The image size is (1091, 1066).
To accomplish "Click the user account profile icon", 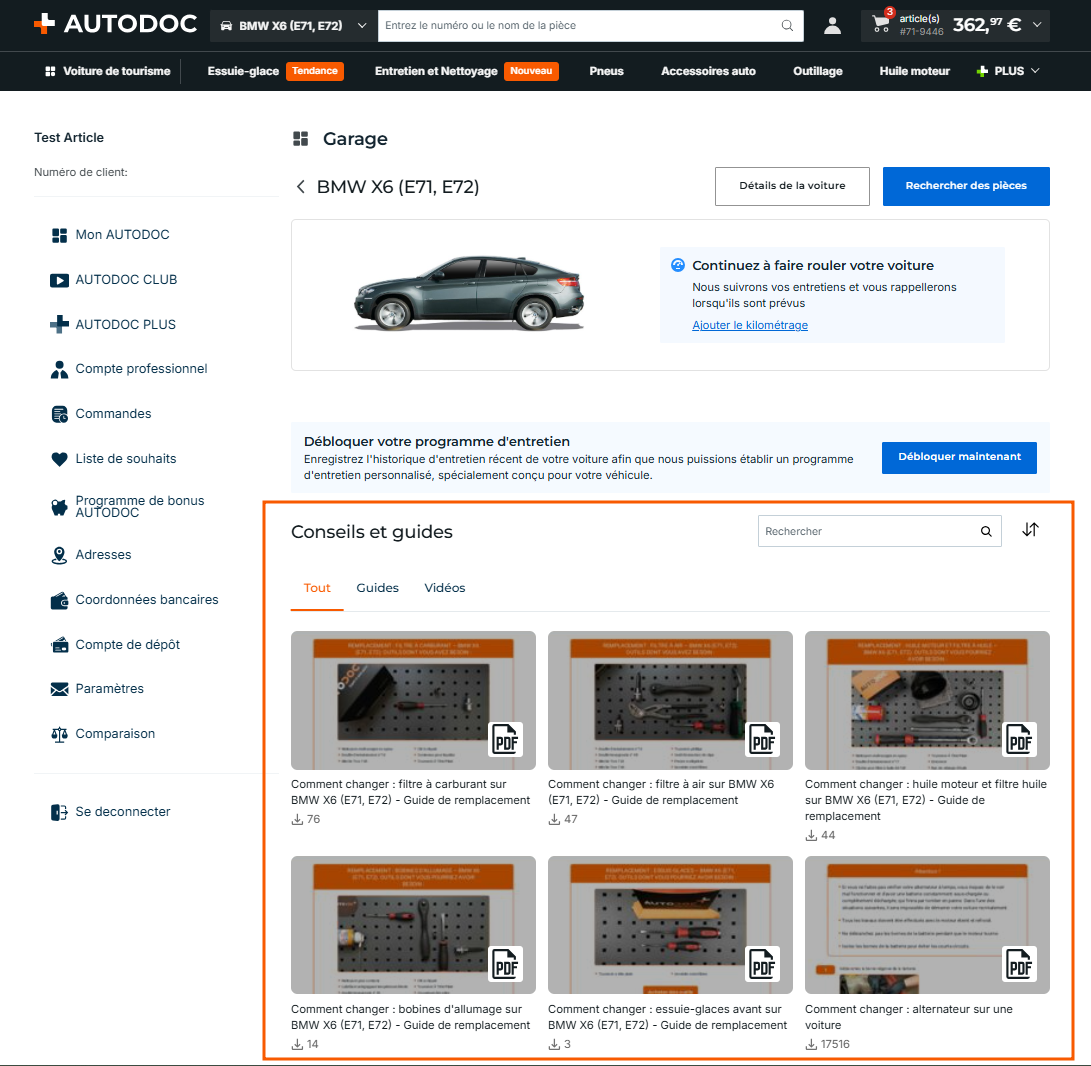I will [x=832, y=26].
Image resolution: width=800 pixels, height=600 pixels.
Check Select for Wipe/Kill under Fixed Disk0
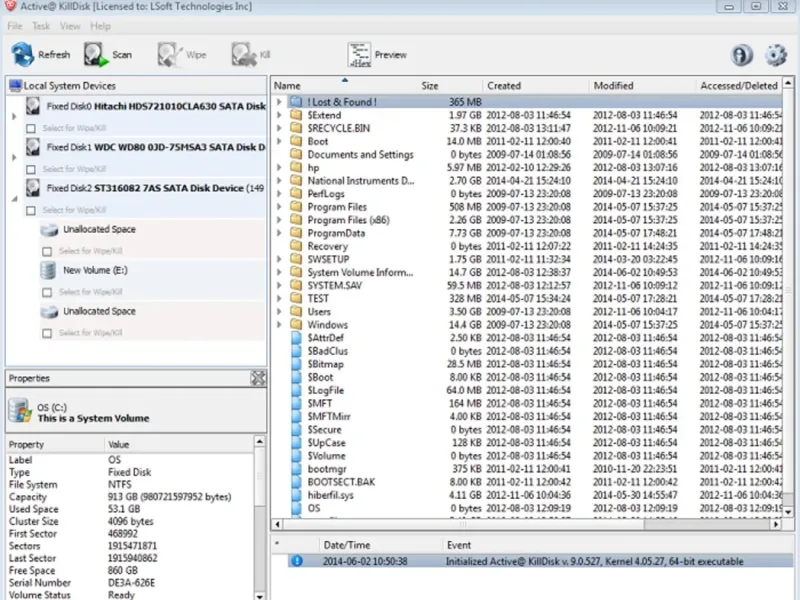[31, 128]
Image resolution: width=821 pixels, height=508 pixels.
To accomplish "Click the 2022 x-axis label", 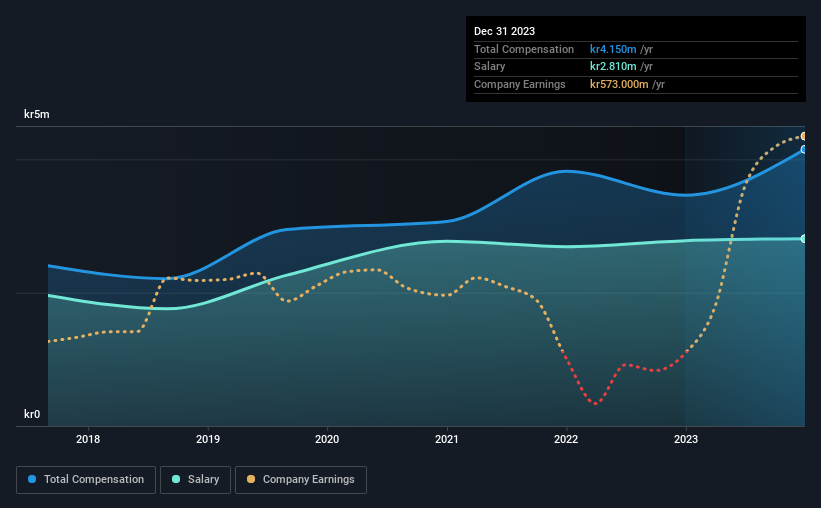I will coord(566,439).
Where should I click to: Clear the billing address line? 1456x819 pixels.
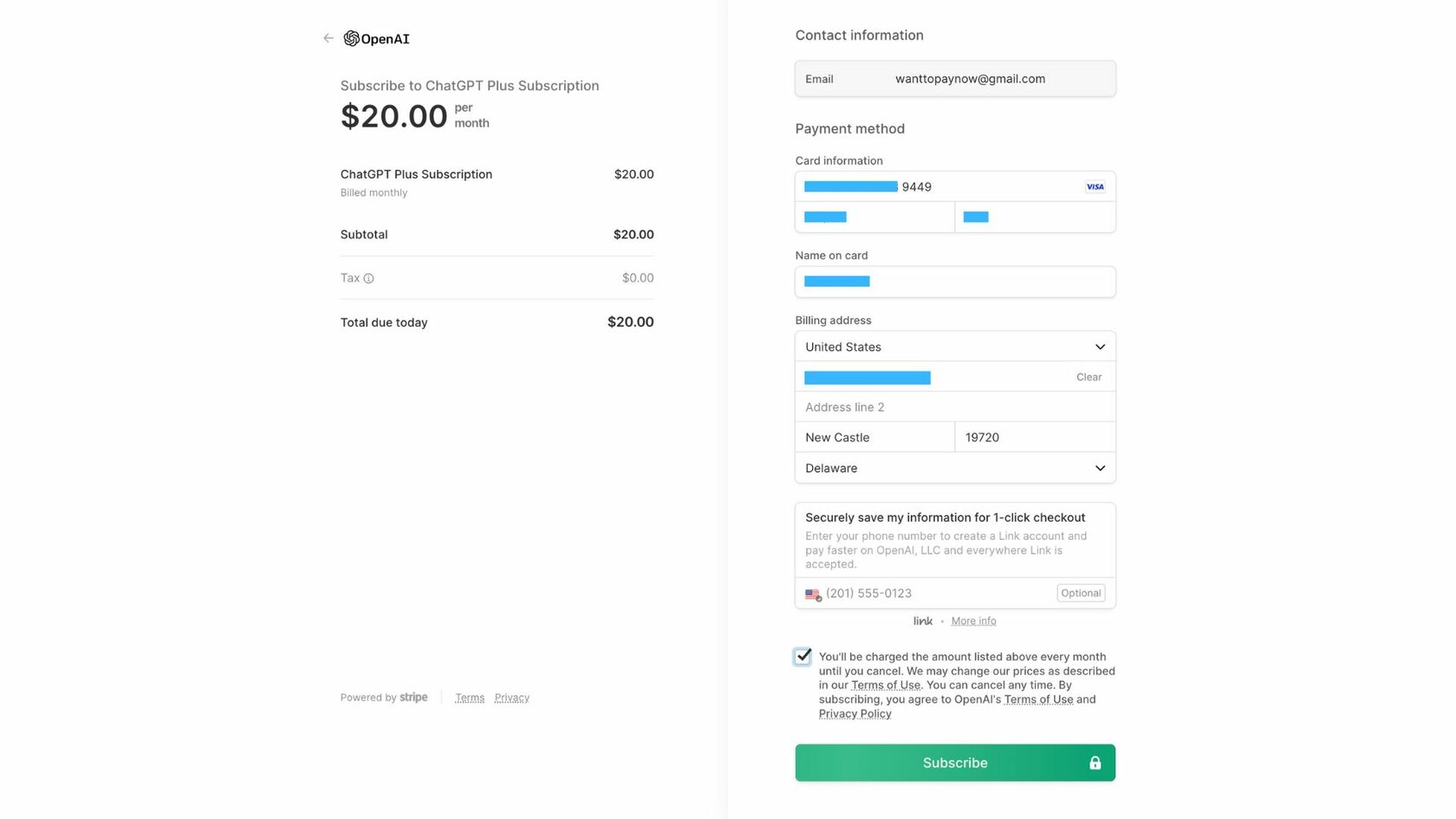pyautogui.click(x=1089, y=377)
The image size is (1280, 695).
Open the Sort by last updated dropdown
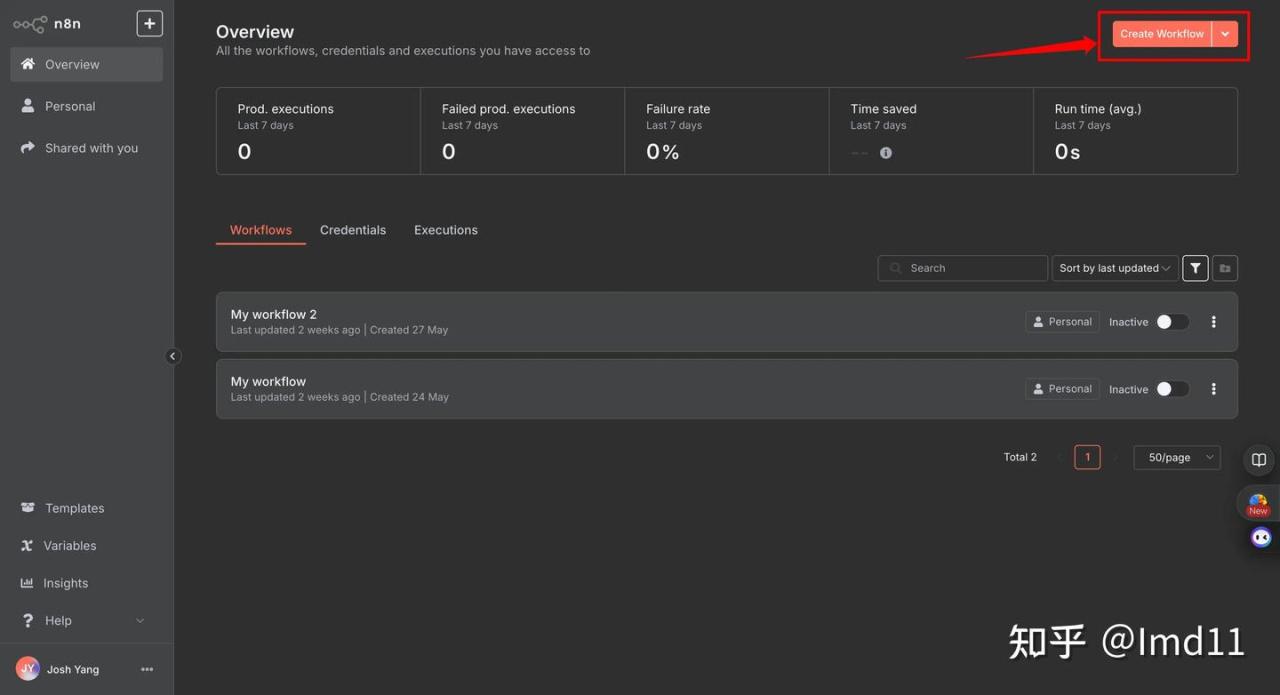pyautogui.click(x=1114, y=268)
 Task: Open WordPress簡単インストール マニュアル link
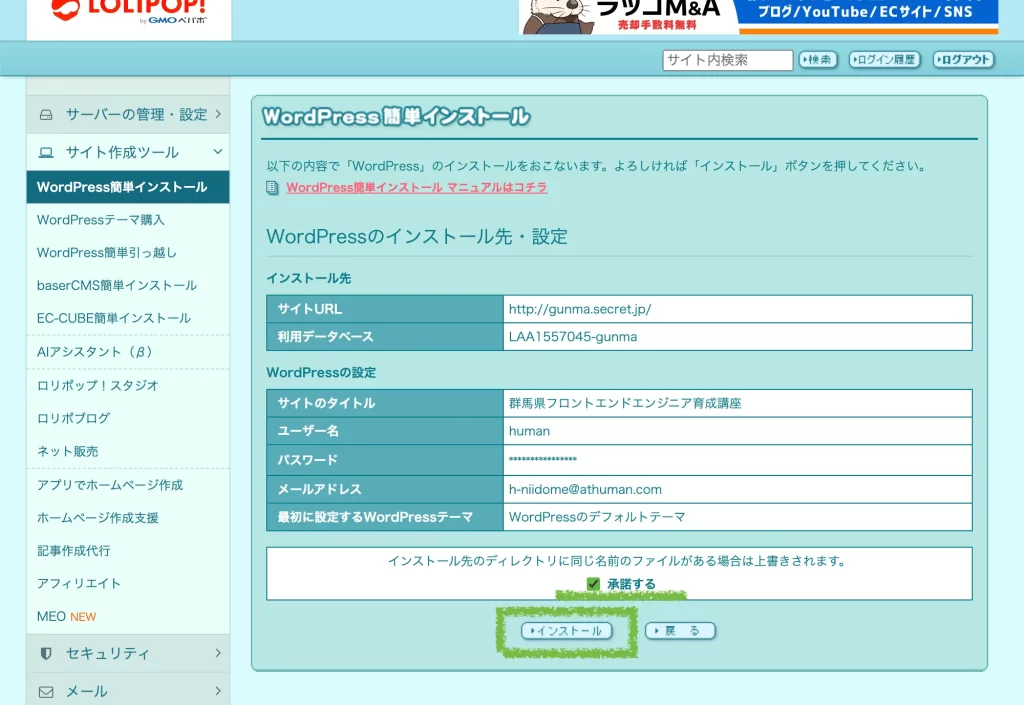point(416,188)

» **About this task**
Working through the data above, find every line holding "height" and copy it.

» **Response box**
Image resolution: width=800 pixels, height=600 pixels.
Image resolution: width=821 pixels, height=508 pixels.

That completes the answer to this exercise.